O ministro Georges Chikoti diz não estar preocupado com a campanha internacional para a libertação dos presos políticos em Angola, jura que eles estavam a preparar um golpe de Estado, ofende a inteligência dos seus concidadãos e também ele se julga eterno. Mas, ao fim e ao cabo, apenas mostra que se trata do estertor da fera.

Por Orlando Castro

O s 15 activistas presos há mais de um mês em Angola não são presos políticos, afirmou o ministro das Relações Exteriores, Georges Chikoti, mantendo – como lhe foi ordenado pelo “querido líder” e por uma questão de sobrevivência – a tese de que os jovens activistas detidos tinham mísseis escondidos nas lapiseiras, Kalashnikovs camufladas nos telemóveis e outro armamento pesado e letal disfarçado nos blocos de apontamentos. Só assim se compreende que estivessem a preparar um golpe de Estado.

Os jovens estavam no seu quartel-general, por sinal uma residência em Luanda, numa reunião dos seus estrategas militares que planeavam o golpe a partir da leitura do livro “Da ditadura à democracia — Uma estrutura conceptual para a libertação”, do norte-americano Gene Sharp.

No quintal, debaixo de uma mangueira, o exército mobilizado por esses jovens (talvez uns milhões de guerrilheiros) afinava os códigos para lançamento dos mísseis e, talvez, até de ogivas nucleares contra a residência de Eduardo dos Santos.

A campanha internacional pela libertação destes activistas mostra, aliás, que todos se esquecem que José Eduardo dos Santos é o único representante de Deus na Terra e que, por isso, tem poderes adivinhação que o levam até a saber com exactidão milimétrica o que as pessoas pensam.

Foram, aliás, esses poderes que permitiram a prisão dos jovens em flagrante delito: estavam nesse momento a pensar numa solução para o derrubar. E isso constitui só por si matéria de facto para os mandar matar. Tal não aconteceu, ainda, porque Eduardo dos Santos é misericordioso.

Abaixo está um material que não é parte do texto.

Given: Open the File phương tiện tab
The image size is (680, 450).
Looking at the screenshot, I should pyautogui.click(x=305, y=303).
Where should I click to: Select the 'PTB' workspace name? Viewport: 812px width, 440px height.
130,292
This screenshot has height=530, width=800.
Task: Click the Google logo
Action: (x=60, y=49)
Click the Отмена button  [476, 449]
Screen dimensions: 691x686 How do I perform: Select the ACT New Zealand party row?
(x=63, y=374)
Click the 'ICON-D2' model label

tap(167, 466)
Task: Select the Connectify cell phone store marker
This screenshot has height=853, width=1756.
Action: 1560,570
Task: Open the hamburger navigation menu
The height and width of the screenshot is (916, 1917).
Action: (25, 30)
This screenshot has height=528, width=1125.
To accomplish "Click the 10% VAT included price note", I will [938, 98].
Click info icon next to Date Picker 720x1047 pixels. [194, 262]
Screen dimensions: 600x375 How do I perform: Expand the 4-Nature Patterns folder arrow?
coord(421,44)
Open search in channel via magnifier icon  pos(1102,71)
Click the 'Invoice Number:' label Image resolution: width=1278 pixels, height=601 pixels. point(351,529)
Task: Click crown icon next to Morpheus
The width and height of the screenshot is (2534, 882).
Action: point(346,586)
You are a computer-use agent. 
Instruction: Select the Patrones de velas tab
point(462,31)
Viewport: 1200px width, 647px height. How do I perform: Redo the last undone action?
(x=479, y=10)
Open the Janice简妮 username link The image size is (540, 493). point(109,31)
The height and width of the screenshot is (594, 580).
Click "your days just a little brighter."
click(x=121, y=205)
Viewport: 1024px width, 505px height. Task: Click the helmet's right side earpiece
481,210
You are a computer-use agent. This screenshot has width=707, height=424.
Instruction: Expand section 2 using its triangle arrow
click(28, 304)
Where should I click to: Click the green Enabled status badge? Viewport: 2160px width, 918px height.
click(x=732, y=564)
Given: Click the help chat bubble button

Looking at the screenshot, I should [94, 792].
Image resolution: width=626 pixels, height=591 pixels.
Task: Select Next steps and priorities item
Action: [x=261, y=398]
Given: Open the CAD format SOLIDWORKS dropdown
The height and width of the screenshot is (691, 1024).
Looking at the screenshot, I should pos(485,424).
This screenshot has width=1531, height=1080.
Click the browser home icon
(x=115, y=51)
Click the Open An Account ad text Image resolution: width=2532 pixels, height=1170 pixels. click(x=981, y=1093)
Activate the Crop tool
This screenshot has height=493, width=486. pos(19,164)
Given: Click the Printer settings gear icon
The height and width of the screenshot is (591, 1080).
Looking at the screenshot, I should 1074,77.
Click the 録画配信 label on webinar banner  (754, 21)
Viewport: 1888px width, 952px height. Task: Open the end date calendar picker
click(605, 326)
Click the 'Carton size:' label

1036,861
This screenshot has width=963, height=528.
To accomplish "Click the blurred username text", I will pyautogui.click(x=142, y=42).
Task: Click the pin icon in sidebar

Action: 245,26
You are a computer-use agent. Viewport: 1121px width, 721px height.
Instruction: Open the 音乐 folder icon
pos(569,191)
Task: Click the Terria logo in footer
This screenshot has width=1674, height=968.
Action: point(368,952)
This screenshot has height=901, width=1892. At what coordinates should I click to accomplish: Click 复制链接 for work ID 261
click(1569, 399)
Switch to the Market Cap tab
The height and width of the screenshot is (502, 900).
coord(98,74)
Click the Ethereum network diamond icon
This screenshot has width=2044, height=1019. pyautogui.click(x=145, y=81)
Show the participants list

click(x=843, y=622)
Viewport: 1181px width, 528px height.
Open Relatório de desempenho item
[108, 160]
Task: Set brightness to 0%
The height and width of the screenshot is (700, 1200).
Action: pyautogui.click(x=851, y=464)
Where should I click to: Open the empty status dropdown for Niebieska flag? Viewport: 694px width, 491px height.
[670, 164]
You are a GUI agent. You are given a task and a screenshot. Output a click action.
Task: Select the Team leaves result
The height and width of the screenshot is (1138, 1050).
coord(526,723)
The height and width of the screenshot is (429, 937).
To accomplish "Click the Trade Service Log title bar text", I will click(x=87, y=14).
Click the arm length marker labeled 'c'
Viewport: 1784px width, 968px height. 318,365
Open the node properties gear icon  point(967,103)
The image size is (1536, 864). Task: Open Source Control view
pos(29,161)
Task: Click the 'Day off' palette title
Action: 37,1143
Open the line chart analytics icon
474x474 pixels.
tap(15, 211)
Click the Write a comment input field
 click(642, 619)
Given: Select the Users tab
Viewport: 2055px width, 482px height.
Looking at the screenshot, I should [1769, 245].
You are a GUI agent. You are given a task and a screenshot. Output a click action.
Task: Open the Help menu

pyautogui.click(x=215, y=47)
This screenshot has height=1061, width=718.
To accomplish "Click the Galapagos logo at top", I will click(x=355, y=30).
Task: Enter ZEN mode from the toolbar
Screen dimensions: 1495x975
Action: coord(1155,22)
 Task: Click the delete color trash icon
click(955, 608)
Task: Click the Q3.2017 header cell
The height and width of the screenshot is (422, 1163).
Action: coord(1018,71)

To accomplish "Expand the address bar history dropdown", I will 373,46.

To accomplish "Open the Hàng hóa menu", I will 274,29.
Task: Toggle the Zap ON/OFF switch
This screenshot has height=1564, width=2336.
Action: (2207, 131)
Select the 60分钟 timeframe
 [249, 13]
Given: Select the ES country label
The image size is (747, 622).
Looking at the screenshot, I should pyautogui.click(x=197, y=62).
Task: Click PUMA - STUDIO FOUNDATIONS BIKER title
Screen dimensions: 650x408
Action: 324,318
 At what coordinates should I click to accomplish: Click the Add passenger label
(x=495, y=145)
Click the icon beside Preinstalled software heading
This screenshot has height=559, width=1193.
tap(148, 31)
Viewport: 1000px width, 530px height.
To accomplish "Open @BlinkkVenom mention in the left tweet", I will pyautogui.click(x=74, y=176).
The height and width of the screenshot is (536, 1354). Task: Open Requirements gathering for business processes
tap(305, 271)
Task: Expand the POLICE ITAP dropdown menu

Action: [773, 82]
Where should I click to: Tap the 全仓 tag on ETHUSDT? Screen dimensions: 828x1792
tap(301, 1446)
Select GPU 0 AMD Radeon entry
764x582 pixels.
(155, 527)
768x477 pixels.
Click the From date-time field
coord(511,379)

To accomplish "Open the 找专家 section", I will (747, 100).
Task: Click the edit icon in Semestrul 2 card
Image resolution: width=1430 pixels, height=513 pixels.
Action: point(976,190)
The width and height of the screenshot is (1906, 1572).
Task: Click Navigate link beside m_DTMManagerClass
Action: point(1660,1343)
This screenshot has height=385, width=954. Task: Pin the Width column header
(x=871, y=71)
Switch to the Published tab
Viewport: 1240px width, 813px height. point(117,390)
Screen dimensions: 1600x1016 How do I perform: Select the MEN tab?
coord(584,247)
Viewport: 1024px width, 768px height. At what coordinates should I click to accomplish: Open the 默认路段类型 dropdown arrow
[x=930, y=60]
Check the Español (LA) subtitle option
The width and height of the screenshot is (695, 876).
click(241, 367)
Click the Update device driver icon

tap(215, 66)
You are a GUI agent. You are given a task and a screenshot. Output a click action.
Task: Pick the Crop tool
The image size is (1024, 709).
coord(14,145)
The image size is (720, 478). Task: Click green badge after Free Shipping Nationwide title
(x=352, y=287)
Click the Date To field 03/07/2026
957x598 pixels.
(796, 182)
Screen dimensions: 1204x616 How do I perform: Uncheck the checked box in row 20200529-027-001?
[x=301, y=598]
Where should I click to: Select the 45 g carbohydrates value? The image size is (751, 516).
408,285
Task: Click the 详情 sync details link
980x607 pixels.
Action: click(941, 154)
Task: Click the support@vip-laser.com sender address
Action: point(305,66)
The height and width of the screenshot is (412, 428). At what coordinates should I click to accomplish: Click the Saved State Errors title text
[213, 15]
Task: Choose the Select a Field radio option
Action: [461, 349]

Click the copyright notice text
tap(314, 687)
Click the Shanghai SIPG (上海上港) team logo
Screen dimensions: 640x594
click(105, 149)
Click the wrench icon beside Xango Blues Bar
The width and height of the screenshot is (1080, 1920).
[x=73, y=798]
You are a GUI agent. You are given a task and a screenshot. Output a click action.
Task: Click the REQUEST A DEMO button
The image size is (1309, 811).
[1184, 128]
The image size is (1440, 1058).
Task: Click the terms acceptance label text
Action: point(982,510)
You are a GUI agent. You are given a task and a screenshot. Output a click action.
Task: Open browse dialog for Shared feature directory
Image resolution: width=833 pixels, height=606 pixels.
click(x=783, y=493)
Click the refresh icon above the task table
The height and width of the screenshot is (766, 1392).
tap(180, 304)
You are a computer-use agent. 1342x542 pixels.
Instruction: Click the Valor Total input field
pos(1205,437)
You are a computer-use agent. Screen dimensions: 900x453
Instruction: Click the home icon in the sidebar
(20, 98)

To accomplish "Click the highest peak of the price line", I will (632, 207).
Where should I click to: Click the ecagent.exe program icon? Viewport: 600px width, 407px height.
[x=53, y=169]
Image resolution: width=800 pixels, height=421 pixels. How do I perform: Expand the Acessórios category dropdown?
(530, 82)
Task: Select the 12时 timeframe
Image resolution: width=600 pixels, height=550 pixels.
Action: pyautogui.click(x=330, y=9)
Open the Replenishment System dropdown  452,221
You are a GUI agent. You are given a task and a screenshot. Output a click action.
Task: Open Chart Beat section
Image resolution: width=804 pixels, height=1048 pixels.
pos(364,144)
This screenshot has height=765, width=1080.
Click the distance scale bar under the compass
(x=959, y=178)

Além disso, não são necessárias outras provas. Para que serviriam ao regime as armas (as tais que estavam camufladas), ou os milhões de guerrilheiros (os tais que estavam no quintal debaixo da mangueira)? Saber o que os jovens pensam é condição sine qua non.

Vejamos a explicação de Georges Chikoti: “Angola é um país democrático, tem partidos políticos que participam no Parlamento. O que não se pode aceitar é que as pessoas queiram utilizar a violência como via de atingir ou alcançar o poder político”.

Quando Georges Chikoti fala, com todo o conhecimento de causa, de violência estava, obviamente, a referir-se à revolta militar que o tal exército dos jovens tinha em mente, caso não estivesse tanto calor debaixo da mangueira.

Vir agora dizer-se que o regime não sabe conviver com o contraditório e revela uma das suas facetas mais marcantes, a intolerância, é não compreender o ADN do MPLA, em que o ponto mais alto foi o massacre de milhares e milhares (talvez 80 mil) de angolanos no dia 27 de Maio de 1977.

É, aliás, não compreender que o regime está de tal maneira moribundo que até manda prender e matar a sua própria sombra. É não compreender que o regime está morto, só ainda não sabe.

É não compreender que tudo não passa do estertor da fera.